One thing that no one tells you is that success is as uncomfortable as the work it took to get there. However, when you stand in your own power, your own spotlight, you give others permission to stand in theirs and to celebrate themselves. With my award, I want to give female school leaders permission to win, to feel outwardly and unapologetically proud of the work they’ve done and what they’ve achieved despite challenging times.

I am sure at some point every leader has wanted to stay away from the limelight because things have been so difficult—especially these last few years. But we should be doing the opposite. We should be stepping into the light. We should be amplifying our voices and telling our stories. Because when we amplify our voices, when we tell our stories, we show our kids and our staff how to amplify theirs.

A Mindset Shift

In recent years, educational leadership has become increasingly difficult, and I know school leaders have felt like we are under attack. That’s because education is under attack. According to a recent survey released by NASSP, one out of two school leaders claim their stress level is so high they are considering a career change or retirement. Three quarters of school leaders report that they needed help with their mental or emotional health last year. These figures show us that we must not only support but celebrate one another.
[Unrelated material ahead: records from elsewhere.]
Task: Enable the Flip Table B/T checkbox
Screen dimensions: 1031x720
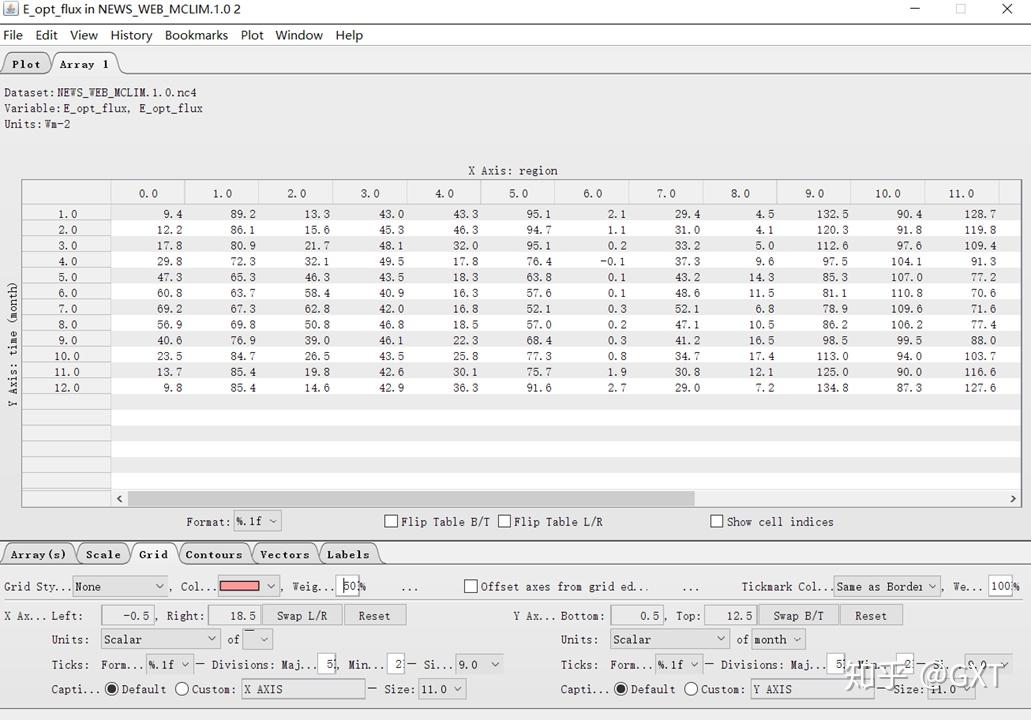Action: (x=392, y=521)
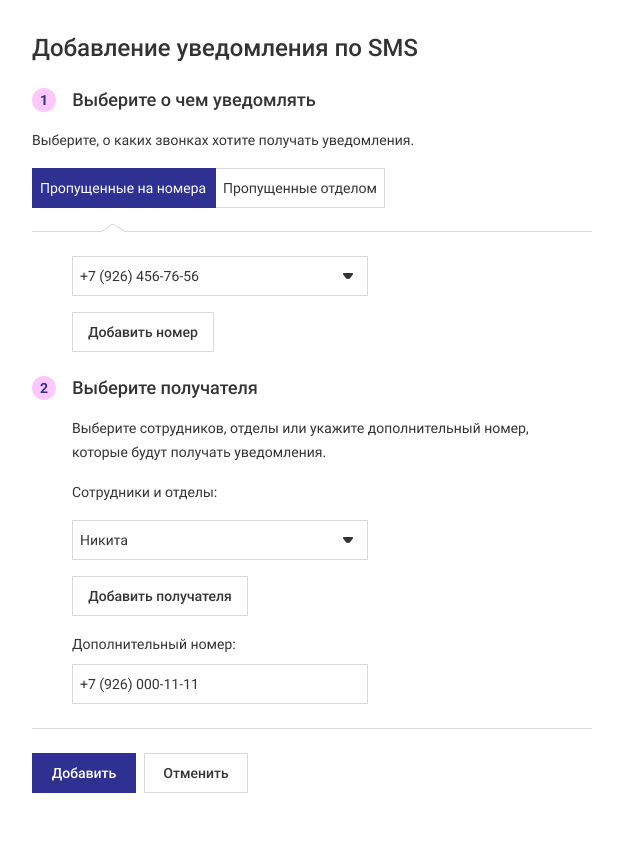This screenshot has width=624, height=849.
Task: Click the step 2 number badge
Action: (44, 388)
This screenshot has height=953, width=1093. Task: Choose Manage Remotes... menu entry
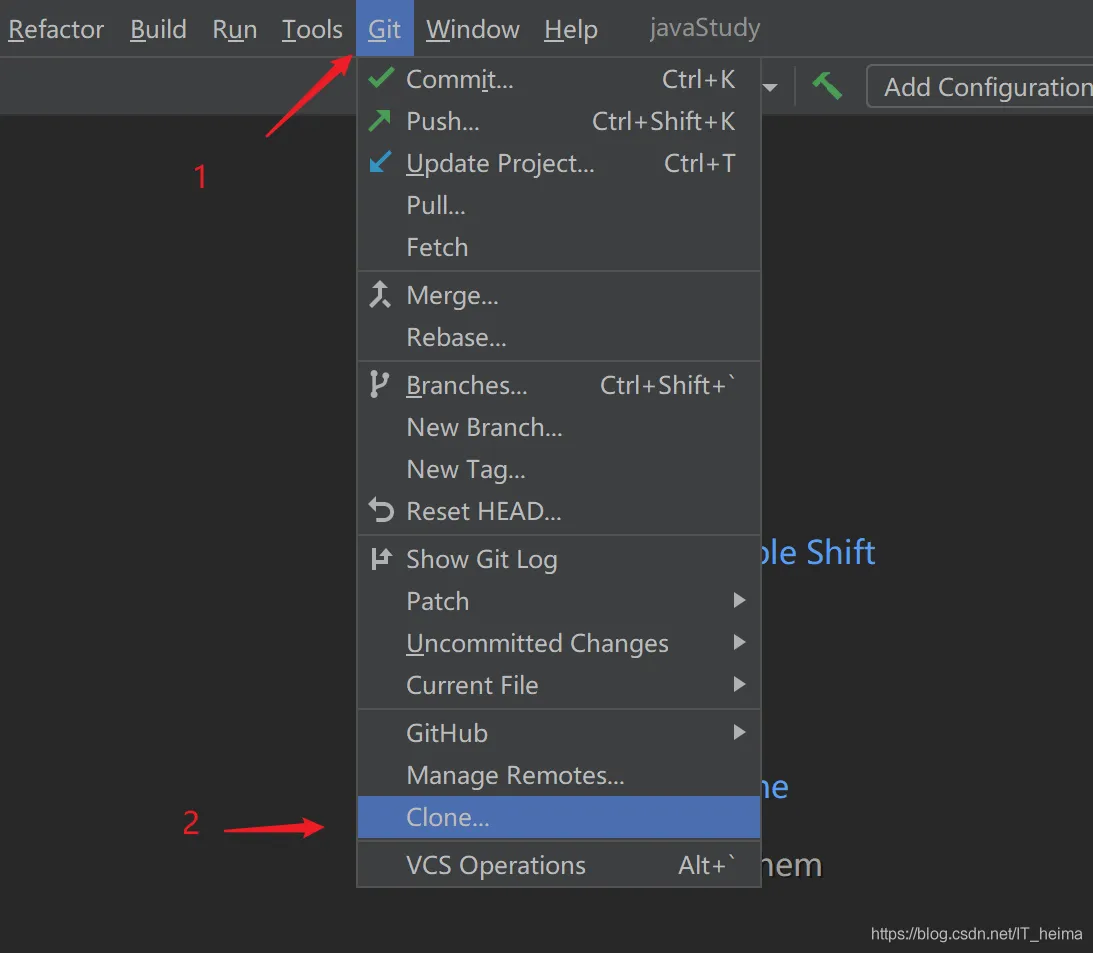[x=515, y=775]
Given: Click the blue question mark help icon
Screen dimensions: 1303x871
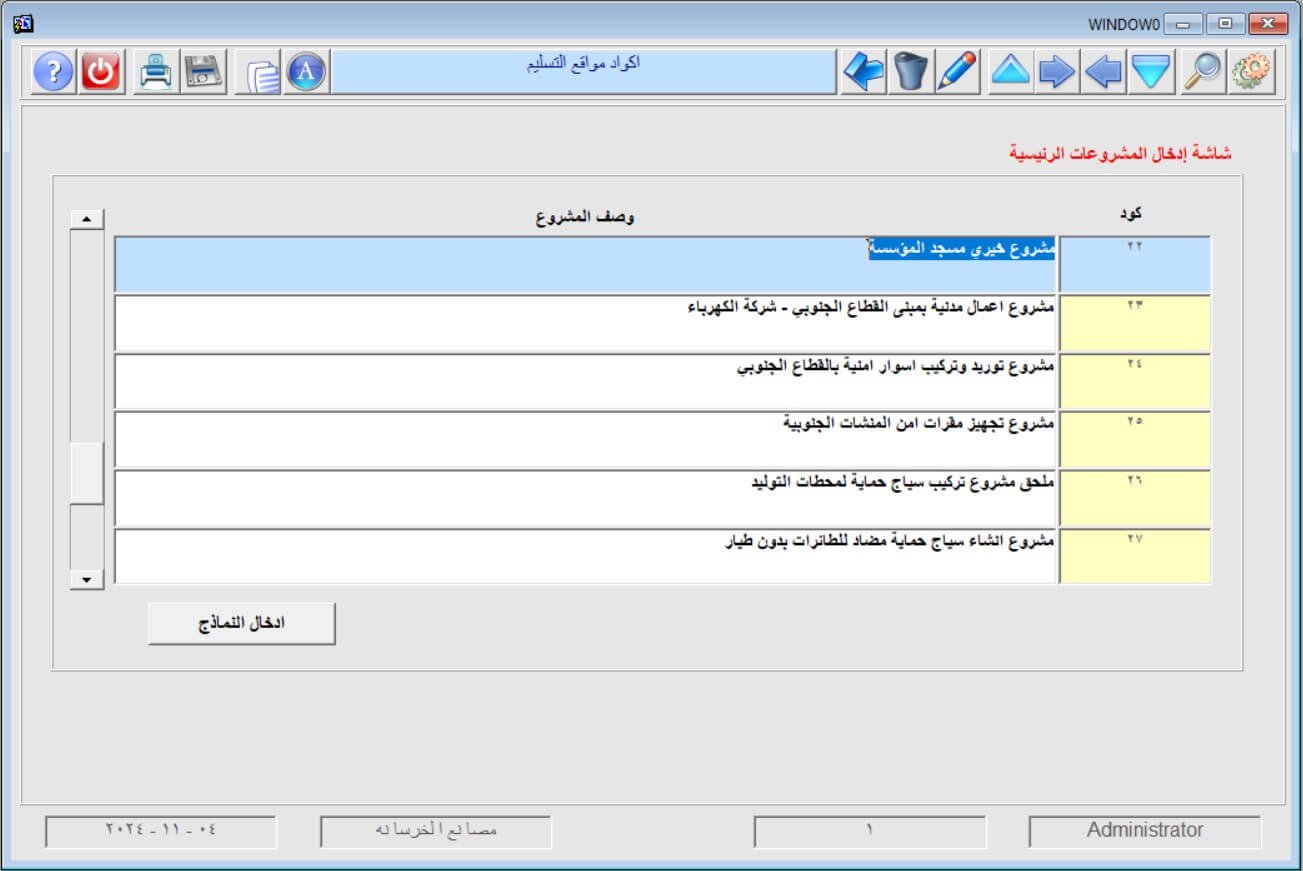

Have you seen the video of Kara Lawson, the women’s basketball coach at Duke University, talking to her team? If you haven’t, watch it. It’s so good. She says that in life we often wait for things to get easier before we do something. You think to yourself, “Once I get through this, it will be easier… It will never get easier. What happens is you handle hard better…If you have a meaningful pursuit in life, it will never be easy…Don’t get discouraged through this time if it’s hard…It’s supposed to be.” The work of educational leadership is the hardest work there is because it’s the most important work there is.

I think about the 15-year-old version of myself who did not see women in leadership roles. That young girl did not see herself reflected in positions of power. I often think about what she would think if she saw me now. I know she would be proud, but I also think that if she saw me complain about how difficult this work is, she would be angry.

Reflecting on my opportunities in the context of 15-year-old me has shifted the way I view this work. It’s not that I have to lead in this moment, it’s that I get to lead in this moment. I get the opportunity to lead during an incredibly difficult time and to make a difference. I get to be the role model that I didn’t have. I get to be a force of compassion and humanity.

To my brilliant, powerful, kind, amazing women colleagues and friends who have inspired, challenged, and accepted me, I am in awe of you and the work that you do. As women, our voices matter, now more than ever. I am proud to have stood up and accepted this award—for myself and for all of you.